Andy Hipkin from tyre supplier Fieldens has noticed a marked increase in the number of people switching to wider flotation tyres on trailers.

“We receive more and more calls from people looking to ditch their 15in wide super-singles running at 70-80psi in favour of 22in rubber that can operate at less than half the pressure.”

“Of course you’ve got to take underbody clearance and inter-axle spacing into account but you can get a set of four 560/45R28s for between £1,600 and £2,400 – you’ll save that in diesel in just one year.”


Driving a combine harvester when things begin to get slippy is an art form all of its own, says John Deere combine specialist Mark Smith.

“Because of the nature of hydrostatic transmissions, very often operators don’t realise how much wheel-slip and sinkage there is until it’s too late,” he points out.

“Instinctively, as forward speed starts to slow, you want to push the lever forward but that’s actually the worst thing to do – back off while you can.”
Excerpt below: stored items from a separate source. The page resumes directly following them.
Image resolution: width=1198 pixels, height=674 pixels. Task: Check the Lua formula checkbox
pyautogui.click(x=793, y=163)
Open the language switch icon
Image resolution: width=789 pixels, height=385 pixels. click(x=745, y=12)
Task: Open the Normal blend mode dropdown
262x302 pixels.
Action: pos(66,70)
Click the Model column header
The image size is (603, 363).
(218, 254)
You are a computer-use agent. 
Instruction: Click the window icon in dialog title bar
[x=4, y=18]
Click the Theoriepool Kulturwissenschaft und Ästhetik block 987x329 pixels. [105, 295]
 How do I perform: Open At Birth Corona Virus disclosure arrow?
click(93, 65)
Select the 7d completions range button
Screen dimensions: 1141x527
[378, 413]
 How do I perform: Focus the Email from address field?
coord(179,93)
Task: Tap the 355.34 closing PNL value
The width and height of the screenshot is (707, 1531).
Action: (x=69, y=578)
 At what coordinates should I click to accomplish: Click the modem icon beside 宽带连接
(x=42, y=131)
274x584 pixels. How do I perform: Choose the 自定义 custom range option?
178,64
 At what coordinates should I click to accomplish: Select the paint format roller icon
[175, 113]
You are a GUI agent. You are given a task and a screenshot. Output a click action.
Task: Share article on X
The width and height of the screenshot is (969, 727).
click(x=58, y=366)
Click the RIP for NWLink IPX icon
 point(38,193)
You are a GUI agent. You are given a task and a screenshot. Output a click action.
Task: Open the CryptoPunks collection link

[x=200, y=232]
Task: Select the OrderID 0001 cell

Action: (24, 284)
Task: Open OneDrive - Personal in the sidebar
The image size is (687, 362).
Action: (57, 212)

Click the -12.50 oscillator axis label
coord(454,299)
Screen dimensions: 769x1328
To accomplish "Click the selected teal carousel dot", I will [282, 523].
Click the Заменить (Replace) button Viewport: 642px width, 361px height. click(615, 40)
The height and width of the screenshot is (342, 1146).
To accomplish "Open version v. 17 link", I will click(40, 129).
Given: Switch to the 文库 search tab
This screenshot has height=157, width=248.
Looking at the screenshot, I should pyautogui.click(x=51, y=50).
Carrying the majority of the machine’s weight, the front wheels are always the first to hit the wet spots, so pulling back as soon as you realise your wheels are spinning is good advice.

Should the worst happen, pulling the harvester out of a wet hole is a task that requires more than a little thought and done wrong can cause a lot of damage.

“Last year we heard some horror stories of chains being wrapped around rear axles and combine chassis being bent,” says Mr Smith.

Last year even tracked machines weren’t immune from getting stuck and being damaged during recovery. When they do bog down, it takes a lot more effort to pull them out because of the smaller diameter of their front and rear track-drive-wheels.

“Follow the maker’s guidance and always aim to hook up the chain somewhere on the front axle to gently pull the machine out backwards.”

John Deere combines can also be towed from the header trailer clevis but this is not recommended for other brands.

Often tyres are still at their delivery pressures of 30-40psi when they should be more like 20-30psi. Getting that right should be the first step to take in ensuring a smooth harvest.